Documentation for other versions is available at Cloudera Documentation.

The Lily HBase Indexer Service

The Lily HBase Indexer service allows you to query data stored in HBase with Search. The indexer service indexes the stream of records being added to HBase tables.

The Lily HBase Indexer service is installed in the same parcel or package along with the Solr service. Like the Solr service, it is not deployed by the installation wizard, but must be added as a service after the installation process has finished.

  Note: The HBase, ZooKeeper, Solr, and HDFS services are dependencies required for the Indexer service.
  Note: Cloudera Manager allows you to add Solr and Key-Value Store Indexer services even if the CDH version deployed in your cluster (for example, CDH 4.4) does not support Cloudera Search. However, you will not be able to start the services.

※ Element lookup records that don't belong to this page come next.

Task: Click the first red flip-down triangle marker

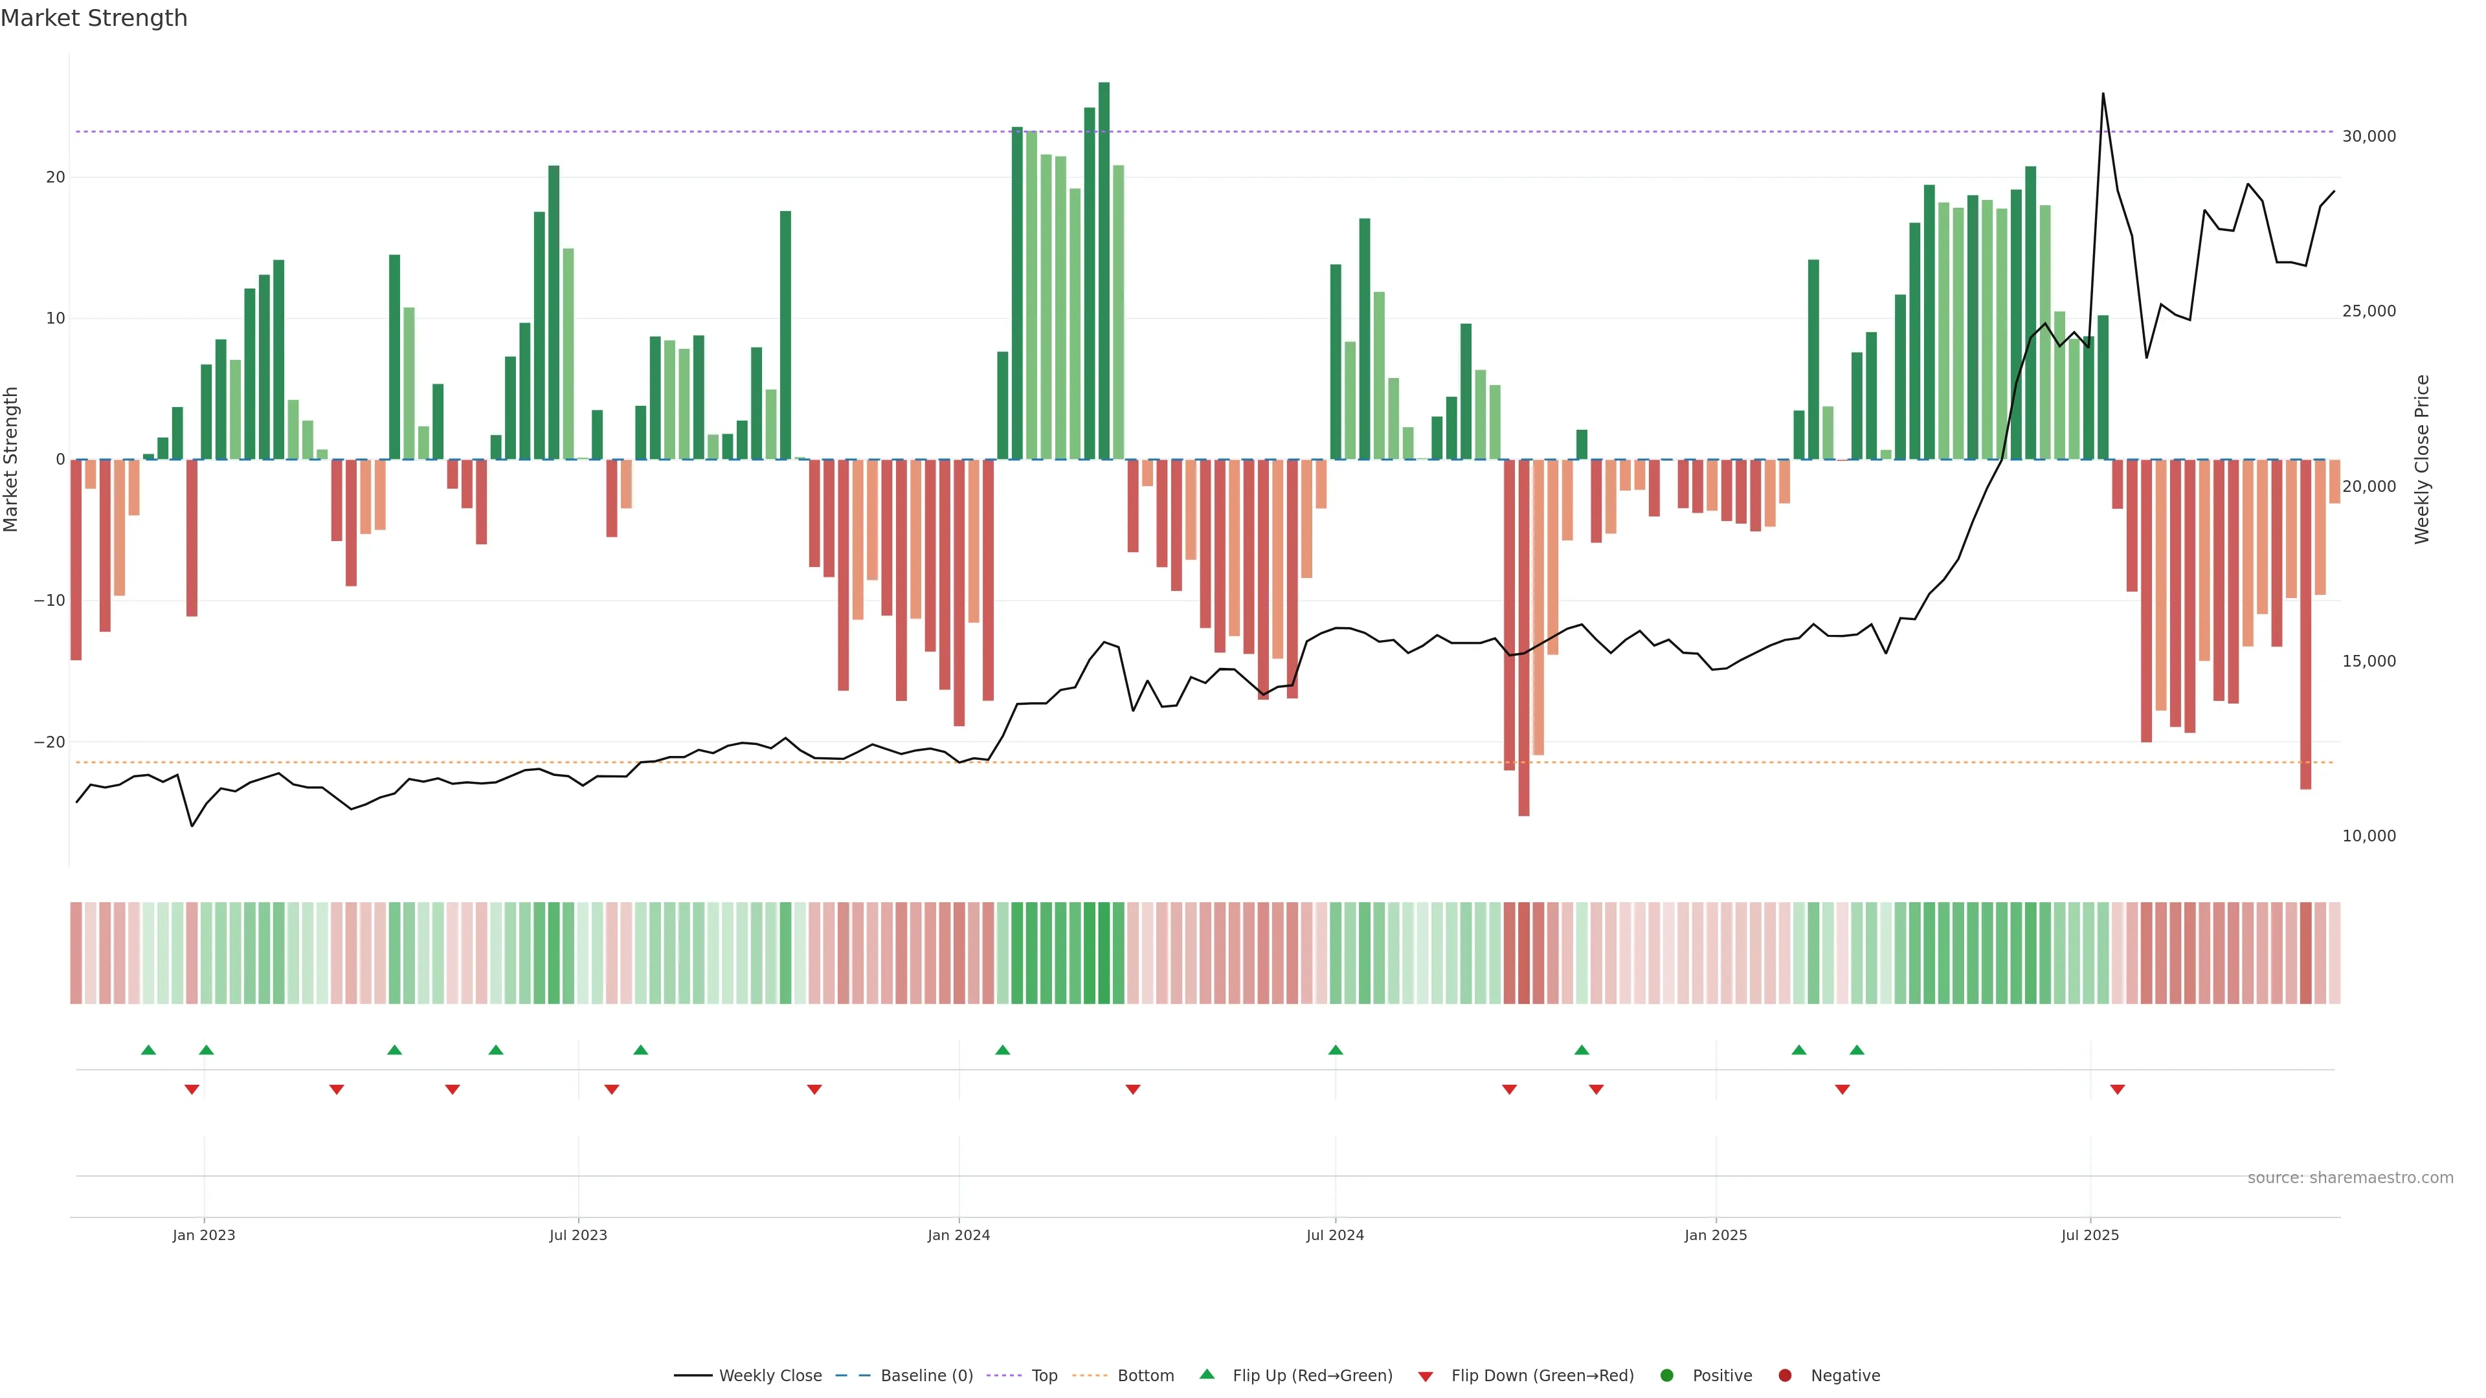Action: click(192, 1089)

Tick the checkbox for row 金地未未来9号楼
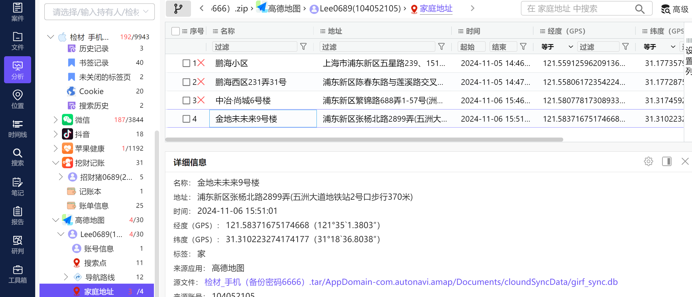[x=186, y=119]
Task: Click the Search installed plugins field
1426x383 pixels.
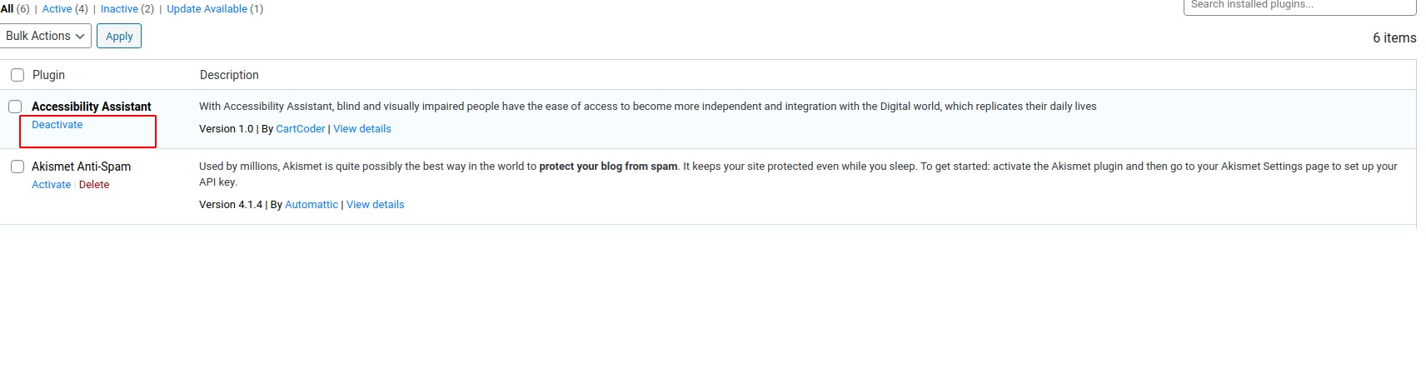Action: pos(1299,6)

Adding the Indexer Service

  1. Click the Services menu, then choose All Services.
  2. From the Actions menu, select Add a Service. A list of possible services are displayed. You can add one type of service at a time.
  3. Choose the Key-Value Store Indexer service.
  4. Follow the wizard for adding the service to your cluster.
    1. Select which hosts on your cluster should run the HBase Indexer roles.
    2. Select or confirm the dependent services.
  5. The service is not started automatically: you must first enable HBase replication and indexing, and then start the service.

Enabling Morphlines with Search and HBase Indexing

Cloudera Morphlines is an open source framework that reduces the time and skills necessary to build or change Search indexing applications. A morphline is a rich configuration file that simplifies defining an ETL transformation chain.

  1. Select the newly-added Indexer service, and from the Configuration menu, select View and Edit.
  2. Create the necessary configuration files, and modify the content in the following properties under the Service-Wide > Morphlines category:
    • Morphlines File — Text that goes into the morphlines.conf used by HBase indexers. Note that you should use $ZK_HOST in this file instead of specifying a ZooKeeper quorum. Cloudera Manager automatically replaces the $ZK_HOST variable with the correct value during the Solr configuration deployment.
    • Custom MIME-types File — Text that goes verbatim into the custom-mimetypes.xml file used by HBase Indexers with the detectMimeTypes command. See the Cloudera Morphlines Reference Guide for details on this command.
    • Grok Dictionary File — Text that goes verbatim into the grok-dictionary.conf file used by HBase Indexers with the grok command. See the Cloudera Morphlines Reference Guide for details of this command.
    See Extracting, Transforming, and Loading Data With Cloudera Morphlines for information about using morphlines with Search and HBase.

Enabling HBase Indexing

  1. From the Services menu, select the HBase service.
  2. Select Configuration > View and Edit.
  3. Select the Backup category.
  4. Check the properties for Enable Replication and Enable Indexing, and click Save Changes.
  5. Restart the HBase service.
  6. Start the Indexer service.

For information on using the Indexer, see Using the Lily HBase NRT Indexer Service.